Selenskyj lädt Steinmeier ein

von Redaktion

„Sehr gutes Gespräch“: Bundespräsident soll nach Kiew reisen

Berlin – Nach wochenlanger Verärgerung zwischen Berlin und Kiew kommt Bewegung in die verfahrene Situation – bis hin zur Möglichkeit eines Besuchs von Bundeskanzler Olaf Scholz (SPD). Bundespräsident Frank-Walter Steinmeier telefonierte mit dem ukrainischen Präsidenten Wolodymyr Selenskyj. „Irritationen der Vergangenheit wurden ausgeräumt“, teilte Steinmeiers Sprecherin mit. Selenskyj lud, wie es aus dem Bundespräsidialamt hieß, sowohl Steinmeier wie auch die gesamte Bundesregierung zu Besuchen nach Kiew ein. Gestern Abend kündigte Scholz bereits an, dass „demnächst“Außenministerin Annalena Baerbock (Grüne) in die Ukraine reisen werde.

Bereits am Wochenende wird die zweithöchste politische Repräsentantin Deutschlands, Bundestagspräsidentin Bärbel Bas (SPD), dort erwartet.
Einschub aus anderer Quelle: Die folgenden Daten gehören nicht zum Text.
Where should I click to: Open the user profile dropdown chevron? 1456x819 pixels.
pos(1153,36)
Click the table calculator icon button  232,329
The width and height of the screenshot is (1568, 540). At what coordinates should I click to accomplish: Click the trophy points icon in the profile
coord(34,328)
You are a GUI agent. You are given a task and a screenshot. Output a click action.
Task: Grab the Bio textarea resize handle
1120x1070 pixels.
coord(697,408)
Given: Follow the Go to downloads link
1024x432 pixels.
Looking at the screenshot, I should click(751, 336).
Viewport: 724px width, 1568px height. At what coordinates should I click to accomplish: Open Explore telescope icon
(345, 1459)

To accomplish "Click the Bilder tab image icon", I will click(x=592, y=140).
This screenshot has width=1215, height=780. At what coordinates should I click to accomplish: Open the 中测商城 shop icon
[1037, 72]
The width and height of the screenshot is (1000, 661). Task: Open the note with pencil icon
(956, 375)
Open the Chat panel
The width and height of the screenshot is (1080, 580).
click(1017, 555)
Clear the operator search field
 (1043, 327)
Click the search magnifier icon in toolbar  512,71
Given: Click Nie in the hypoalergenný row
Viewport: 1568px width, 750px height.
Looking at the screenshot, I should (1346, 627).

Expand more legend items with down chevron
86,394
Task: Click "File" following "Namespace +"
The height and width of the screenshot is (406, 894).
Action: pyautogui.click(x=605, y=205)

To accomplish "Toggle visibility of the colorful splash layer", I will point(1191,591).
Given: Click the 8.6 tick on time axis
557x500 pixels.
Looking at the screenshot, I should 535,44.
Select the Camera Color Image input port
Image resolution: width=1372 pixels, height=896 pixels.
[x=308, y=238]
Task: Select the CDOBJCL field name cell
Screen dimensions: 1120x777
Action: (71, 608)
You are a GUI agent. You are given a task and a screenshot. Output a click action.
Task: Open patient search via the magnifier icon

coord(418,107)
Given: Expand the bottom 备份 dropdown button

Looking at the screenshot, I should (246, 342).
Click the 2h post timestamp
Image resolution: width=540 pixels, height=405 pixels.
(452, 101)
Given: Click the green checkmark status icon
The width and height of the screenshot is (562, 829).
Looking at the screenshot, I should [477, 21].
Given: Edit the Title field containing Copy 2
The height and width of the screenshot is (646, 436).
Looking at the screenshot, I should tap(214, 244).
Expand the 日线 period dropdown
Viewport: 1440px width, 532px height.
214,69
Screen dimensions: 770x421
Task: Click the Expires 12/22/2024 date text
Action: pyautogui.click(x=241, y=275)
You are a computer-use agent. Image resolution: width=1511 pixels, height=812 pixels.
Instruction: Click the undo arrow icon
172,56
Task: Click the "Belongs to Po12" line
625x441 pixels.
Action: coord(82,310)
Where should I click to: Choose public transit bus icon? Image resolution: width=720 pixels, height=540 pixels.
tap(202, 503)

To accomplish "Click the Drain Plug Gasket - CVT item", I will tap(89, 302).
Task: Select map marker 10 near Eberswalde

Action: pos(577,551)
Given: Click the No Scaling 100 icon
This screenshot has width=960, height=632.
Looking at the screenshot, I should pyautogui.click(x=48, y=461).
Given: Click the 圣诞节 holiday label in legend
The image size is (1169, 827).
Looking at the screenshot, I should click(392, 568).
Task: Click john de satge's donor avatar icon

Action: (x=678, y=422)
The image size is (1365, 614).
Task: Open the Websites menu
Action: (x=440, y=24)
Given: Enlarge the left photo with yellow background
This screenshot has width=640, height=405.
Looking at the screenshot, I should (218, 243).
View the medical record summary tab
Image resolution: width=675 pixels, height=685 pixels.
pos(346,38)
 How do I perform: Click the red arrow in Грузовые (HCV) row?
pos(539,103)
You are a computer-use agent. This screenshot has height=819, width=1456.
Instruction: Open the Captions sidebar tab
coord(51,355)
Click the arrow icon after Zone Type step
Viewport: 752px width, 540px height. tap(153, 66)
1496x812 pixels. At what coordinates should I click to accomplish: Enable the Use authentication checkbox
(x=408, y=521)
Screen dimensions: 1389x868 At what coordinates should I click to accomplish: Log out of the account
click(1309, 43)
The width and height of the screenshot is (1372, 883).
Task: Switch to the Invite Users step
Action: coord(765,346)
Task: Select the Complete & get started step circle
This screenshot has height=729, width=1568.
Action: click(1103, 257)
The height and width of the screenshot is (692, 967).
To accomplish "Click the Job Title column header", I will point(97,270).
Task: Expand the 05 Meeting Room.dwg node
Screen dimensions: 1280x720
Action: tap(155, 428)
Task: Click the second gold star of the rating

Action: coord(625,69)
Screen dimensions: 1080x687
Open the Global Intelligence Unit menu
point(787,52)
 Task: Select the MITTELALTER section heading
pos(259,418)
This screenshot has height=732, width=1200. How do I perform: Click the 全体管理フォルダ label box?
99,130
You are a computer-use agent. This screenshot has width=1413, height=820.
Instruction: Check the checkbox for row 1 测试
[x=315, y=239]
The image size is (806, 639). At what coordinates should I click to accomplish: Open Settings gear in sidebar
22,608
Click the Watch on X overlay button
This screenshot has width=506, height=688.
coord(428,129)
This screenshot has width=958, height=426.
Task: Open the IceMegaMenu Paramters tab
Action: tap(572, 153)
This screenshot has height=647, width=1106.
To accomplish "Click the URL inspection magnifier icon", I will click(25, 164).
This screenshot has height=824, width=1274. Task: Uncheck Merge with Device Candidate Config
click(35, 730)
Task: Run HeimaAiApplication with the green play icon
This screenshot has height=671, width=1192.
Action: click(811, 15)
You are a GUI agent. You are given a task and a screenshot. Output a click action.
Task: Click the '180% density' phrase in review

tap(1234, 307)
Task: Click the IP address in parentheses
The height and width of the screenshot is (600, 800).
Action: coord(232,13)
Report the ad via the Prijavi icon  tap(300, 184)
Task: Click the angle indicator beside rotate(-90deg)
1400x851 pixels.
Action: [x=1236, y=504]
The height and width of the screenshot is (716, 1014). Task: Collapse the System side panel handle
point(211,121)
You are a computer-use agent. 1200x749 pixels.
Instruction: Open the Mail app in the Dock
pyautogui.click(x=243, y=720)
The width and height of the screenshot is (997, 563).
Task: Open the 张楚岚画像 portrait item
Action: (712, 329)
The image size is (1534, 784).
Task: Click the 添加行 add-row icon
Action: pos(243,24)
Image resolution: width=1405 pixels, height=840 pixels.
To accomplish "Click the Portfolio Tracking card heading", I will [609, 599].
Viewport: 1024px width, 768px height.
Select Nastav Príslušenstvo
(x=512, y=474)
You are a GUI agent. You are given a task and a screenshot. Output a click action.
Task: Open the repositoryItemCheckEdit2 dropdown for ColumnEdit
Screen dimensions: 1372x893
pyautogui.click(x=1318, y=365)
Bas habe „den Wunsch zu einer Reise in die Ukraine, um auf Einladung ihres ukrainischen Amtskollegen Ruslan Stefantschuk gemeinsam mit ihm aller Opfer des Zweiten Weltkriegs zu gedenken und politische Gespräche zu führen“, sagte eine Bundestagssprecherin.

Der Bundespräsident habe dem ukrainischen Präsidenten seine Solidarität, Respekt und Unterstützung für den mutigen Kampf des ukrainischen Volkes gegen die russischen Aggressoren ausgesprochen, sagte Steinmeiers Sprecherin. Er und Selenskyj bezeichneten ihr Gespräch den Angaben zufolge als „sehr wichtig“ und „sehr gut“.

Die Irritationen waren zustande gekommen, nachdem die ukrainische Seite Mitte April einen Besuch Steinmeiers in Kiew abgelehnt hatte. Wegen dieses Affronts lehnt auch Scholz eine Reise nach Kiew seitdem ab.